>>>>
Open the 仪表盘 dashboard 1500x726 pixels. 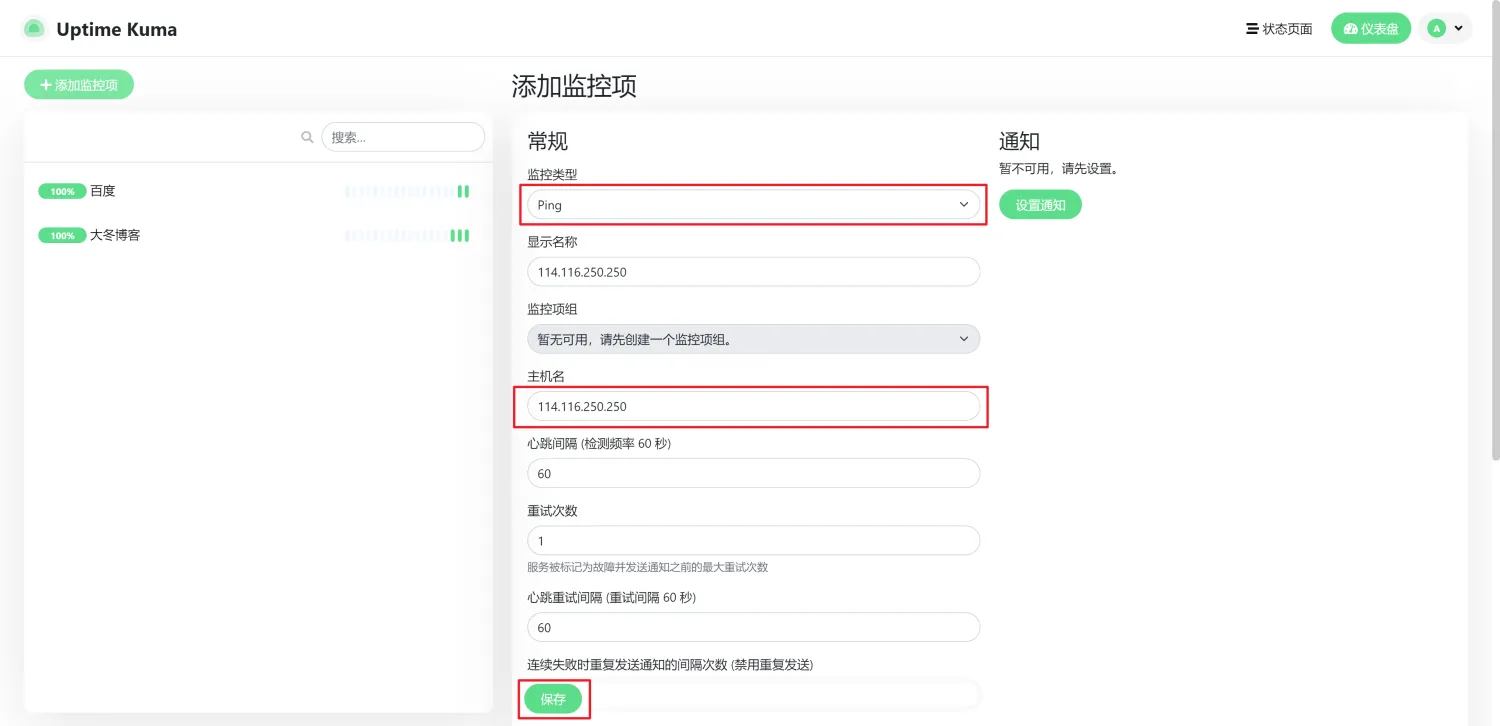click(x=1370, y=29)
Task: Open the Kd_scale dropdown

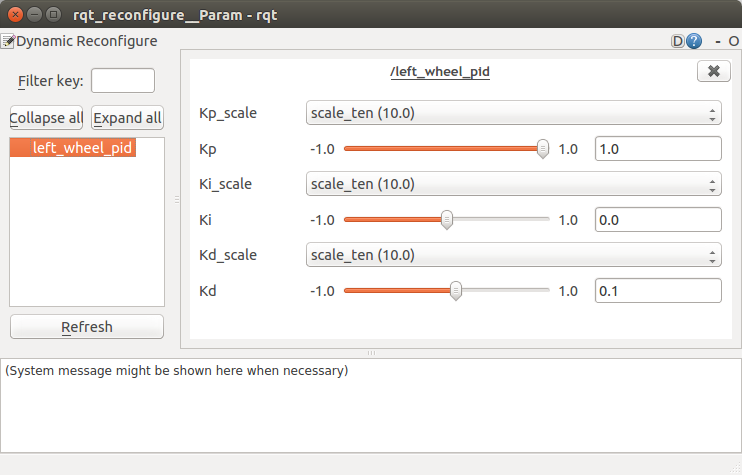Action: click(513, 255)
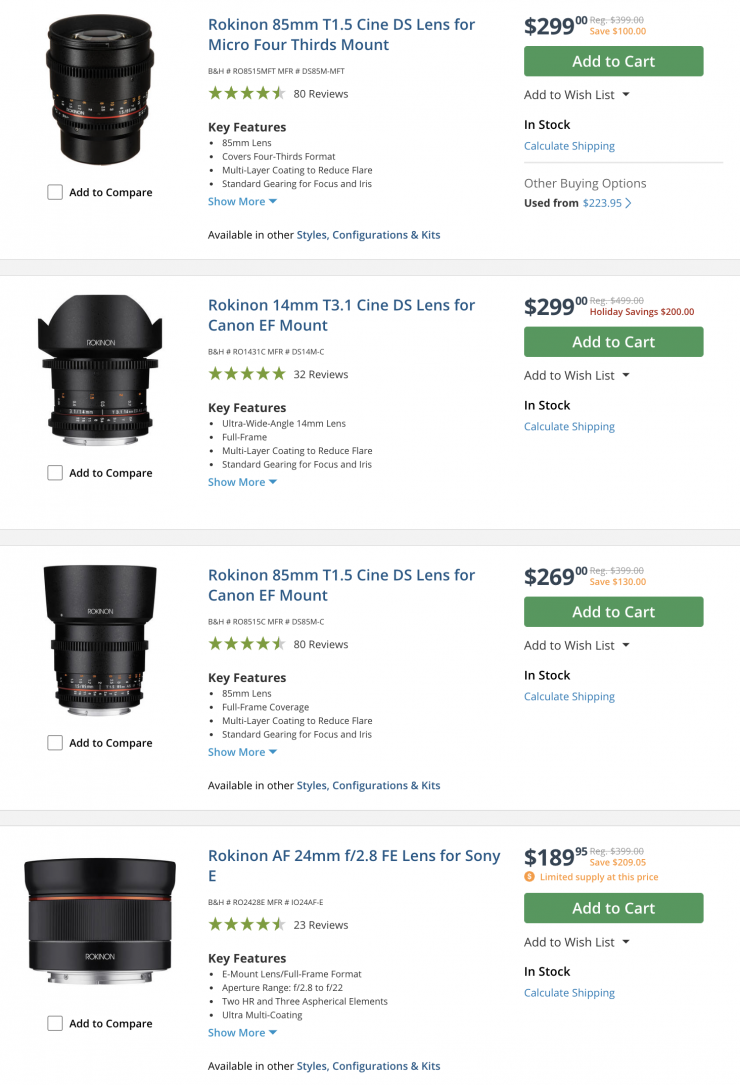Click star rating of 85mm Canon EF lens
Screen dimensions: 740x1085
246,644
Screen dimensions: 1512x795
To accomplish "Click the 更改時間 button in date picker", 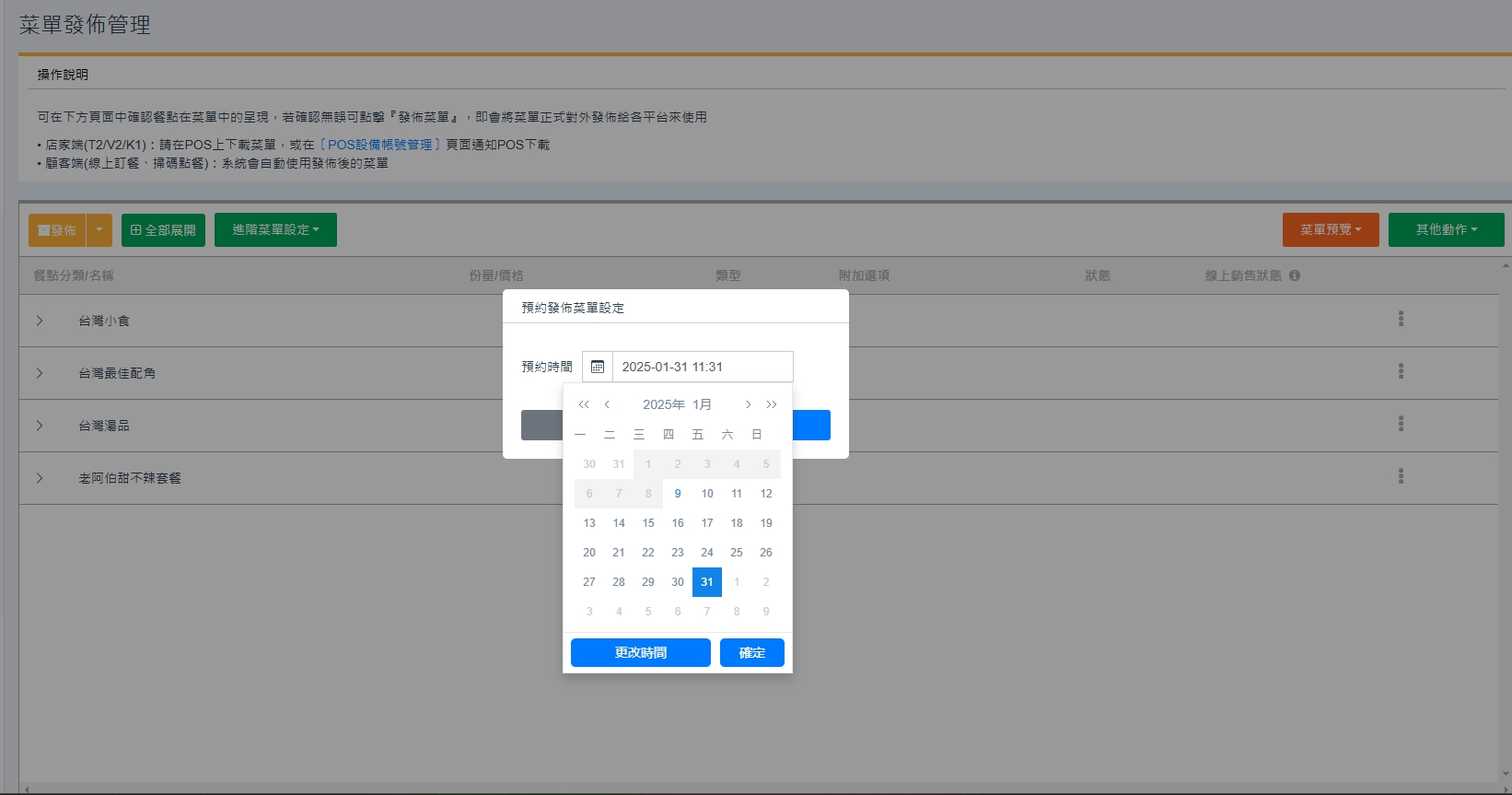I will [640, 652].
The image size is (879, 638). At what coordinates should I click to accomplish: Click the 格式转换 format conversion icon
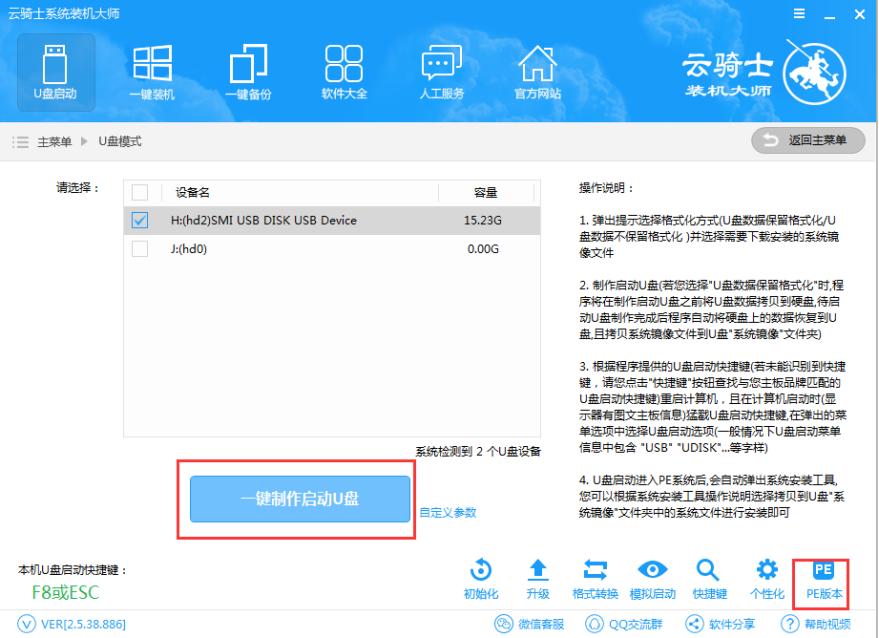pos(597,575)
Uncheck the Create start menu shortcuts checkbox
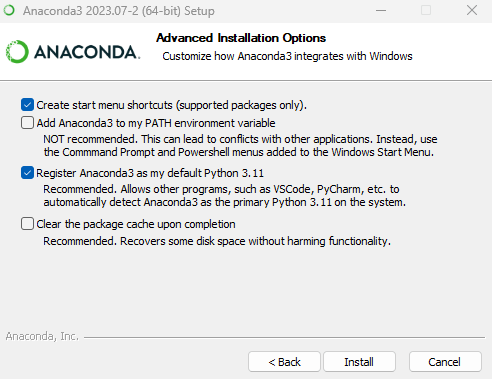This screenshot has width=492, height=379. point(27,105)
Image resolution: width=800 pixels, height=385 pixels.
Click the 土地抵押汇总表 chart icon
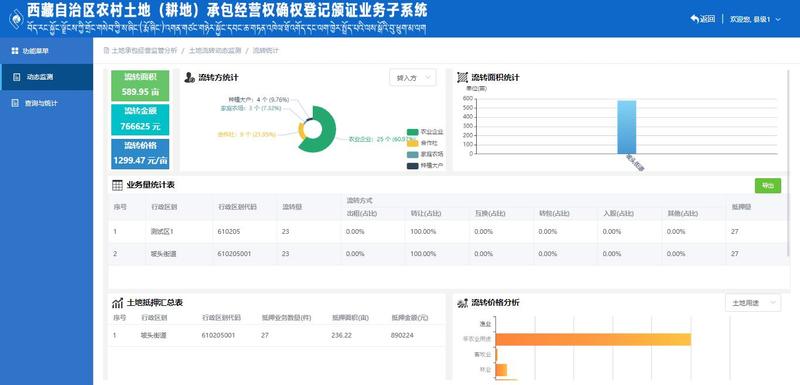[x=117, y=303]
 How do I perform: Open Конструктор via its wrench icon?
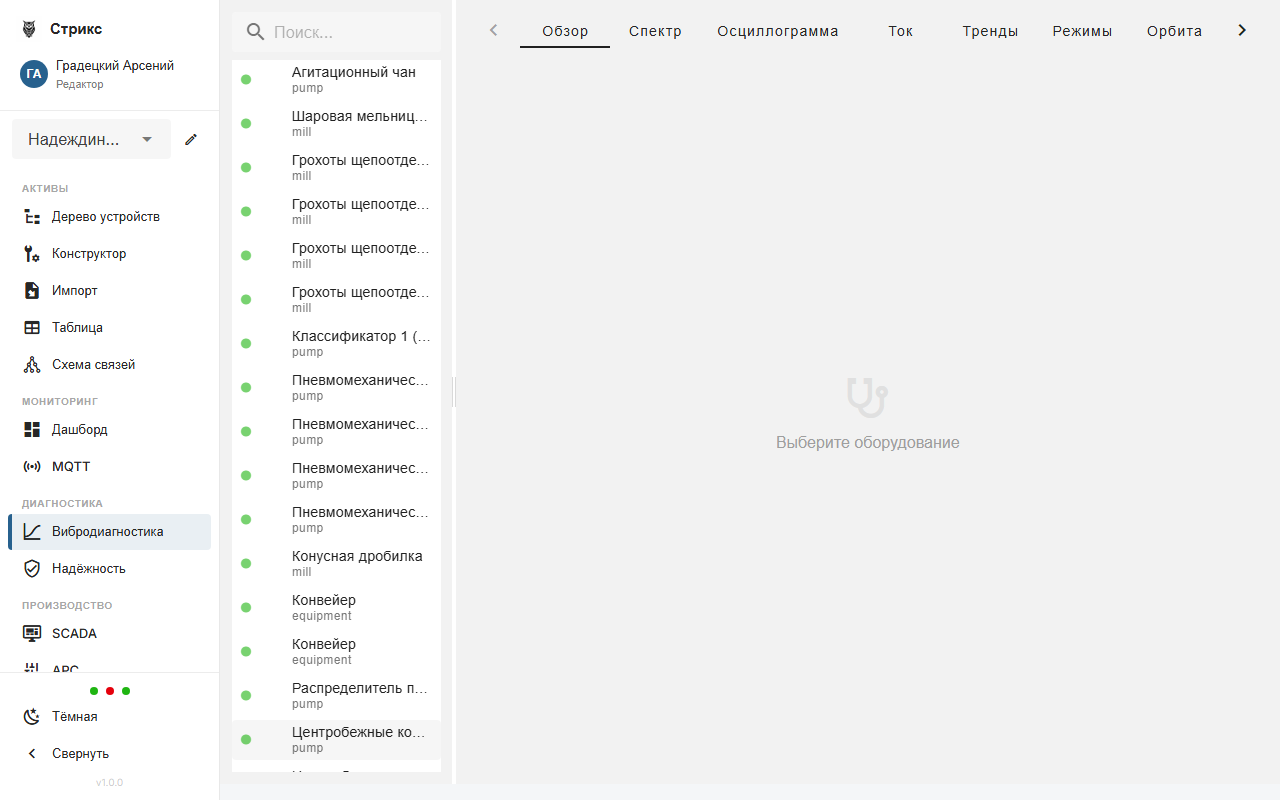[32, 254]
<<<<
▸ **Problem to solve**
Please set down, exactly and with nothing added, the lines from the line with "How do I perform: Open" to the end of the entries above, omitting pictures.

▸ **Result of this exercise**
 How do I perform: Open Конструктор via its wrench icon?
[32, 254]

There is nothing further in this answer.